When William was nineteen he became a Customs officer, and he was stationed at different places in Northern Ireland from then until he was thirty nine years old. Shortly after he obtained his appointment with the Customs he made his first trip to London and from then on he visted regularly, contributing frequently to that city's periodicals.

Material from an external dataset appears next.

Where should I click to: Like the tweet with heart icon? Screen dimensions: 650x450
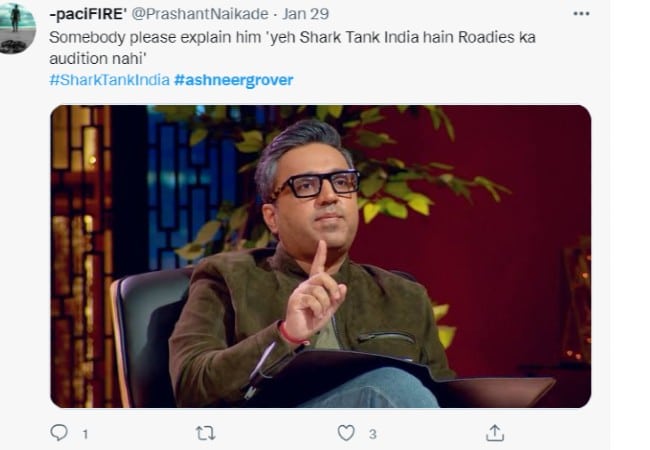pyautogui.click(x=346, y=433)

There he made the personal acquaintance of Leigh Hunt, who treated the young writer with great kindness and he was also befriended by Alfred Lord Tennyson.
In 1850, William Allingham published his first volume of "Poems." It was followed by "Day and Night Songs" (1854) and by various other volumes including "Laurence Bloomfield in Ireland," a long poem which was regarded by Allingham himself as his most important work.
In 1863, he transferred from Ballyshannon to the Customs at Lymington, near Southhampton, England. The following year he was awarded a Civil List pension of £60 by the Government for his services to literature, and this was increased to £100 when he retired from the Civil Service in 1870.
William moved to London when he retired from the Civil Service, to become sub-editor of "Fraser's Magazine" under J. A. Froude, whom he succeeded as editor in 1874.
He published a further 6 volumes before his death in 1889.
William Allingham loved poetry, he loved Ireland and particularly his native Donegal. He used his words so well to convey his feelings and to give us images of Ireland and the lives of people. We have the fun and magic of 'The Fairies'; a sense of pathos in 'The Eviction'; satire in 'Lord Crashton, the Absentee Landlord'; images and other emotions in poems such as 'Adieu to Belshanny' and 'Abbey Assaroe'. Reading William Allingham's poetry we can see and feel the pictures as he paints them. He was a crafstman and an Irish poet to be remembered.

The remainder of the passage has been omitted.